Commanders and leaders
- Fathollah Khan Akbar Reza Khan General Hassan Moqaddam General Habibollah Sheibani: Simko Shikak Amar Khan Shikak Sayyid Taha

Strength
- Unknown After the battle As of 7 April 1922: 1,200 Cavalry; 800 Infantry; 4 Artillery guns; 10 Machine guns;: 4,000‒4,500 fighters 1,000 Ottoman Kurds

Casualties and losses
- 200+ killed 150 captured (most executed): Unknown

= Battle of Miandoab =

Part of 1918–1922 Simko Shikak revolt, 1921

Battle of Miandoab (شەڕی میاندواو) was a military engagement that took place in 1921 near the city of Miandoab, in the West Azerbaijan province of Iran. It was part of the broader uprising led by Simko Shikak, a Kurdish nationalist and tribal leader who sought to assert autonomy in northwestern Iran during the weakening of central authority in the aftermath of World War I.

The battle resulted in a Kurdish victory, with Simko's forces successfully repelling Iranian government troops and taking control of the area.

==Background==
Following the collapse of the Qajars after World War I, Iran was politically fragmented, with various tribal leaders exercising autonomous control over their territories. One of the most prominent of these figures was Simko Shikak, a Kurdish leader who had established de facto rule in parts of northwestern Iran. From 1919 to 1922, Simko led a series of uprisings and formed loose alliances with other Kurdish and tribal leaders, exploiting the weakness of the central government of Iran to expand his power base.

Simko's rule in the region was marked by efforts to centralize authority within his domain, collect tribute, and maintain a standing military force. However, his ambitions increasingly alarmed the central authorities. His forces operated in areas such as Urmia, Salmas, and Miandoab, often clashing with Iranian military units and rival tribal elements. Reports of atrocities committed by his forces, including attacks on Assyrians and Armenians, further fueled opposition to his rule.

In 1921, Reza Khan, minister of war, initiated a military campaign to bring rebellious tribal regions under state control. Miandoab became a strategic target due to its location at the crossroads of tribal movement and its significance as a base of Simko's operations.

==Battle==
The confrontation at Miandoab began when government forces, under officers loyal to Reza Khan, launched an offensive against Simko's entrenched positions. However, the Kurdish forces, experienced in irregular mountain warfare and well-fortified in the region, successfully repelled the attack. Simko's troops inflicted heavy losses on the Iranian forces, forcing them to retreat from the area and leaving Miandoab under Kurdish control; he was at the height of his power in 1921. Some Azerbaijanis in Miandoab and Maragheh sent letters of submission to Simko.

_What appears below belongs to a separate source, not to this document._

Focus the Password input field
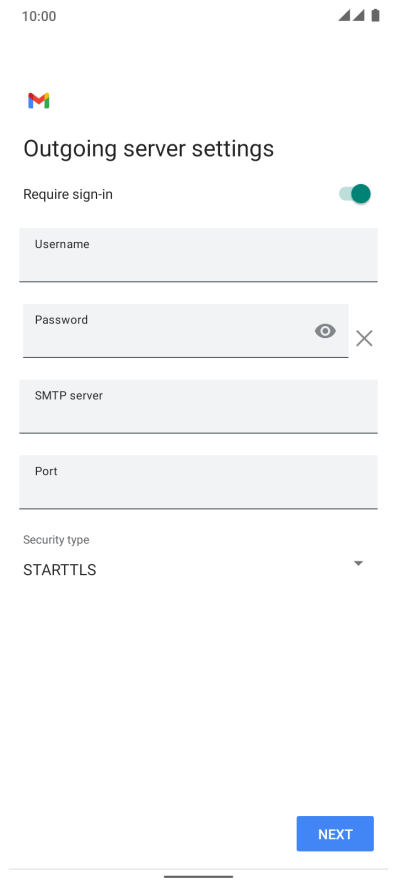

The victory at Miandoab marked one of Simko's most significant military achievements, consolidating his control over a large portion of northwestern Iran. His authority expanded further following the battle, and for a time, he governed effectively as a regional warlord.

Simko was in a strong enough position to potentially threaten Tabriz, one more victory could have made him "chieftain of all western tribes" and enabled him to establish a republic.

==Aftermath==
Despite the Kurdish victory at Miandoab, the battle provoked a more forceful response from the central government. Reza Khan, committed to consolidating power and eliminating tribal autonomy, launched a series of broader campaigns in subsequent years. Although Simko attempted to expand and solidify his rule, internal divisions among the Kurdish tribes and growing pressure from the Iranian military eventually eroded his power base.

By 1922, government forces had begun to regain territory, and Simko's movement steadily declined. In 1930, he was lured into negotiations by Iranian authorities and assassinated by a trap, bringing an end to his resistance.

==See also==

- Simko Shikak revolt (1926)
- Kurdish separatism in Iran

==Sources==
- Arfa, Hassan (1964). "Under Five Shahs"
- Koohi-Kamali, F. (2003). "The Political Development of the Kurds in Iran: Pastoral Nationalism"
- Gunter, Michael M. (2004). "Historical Dictionary of the Kurds"
- Kia, Mehrdad (2023). "The Clash of Empires and the Rise of Kurdish Proto-Nationalism, 1905–1926"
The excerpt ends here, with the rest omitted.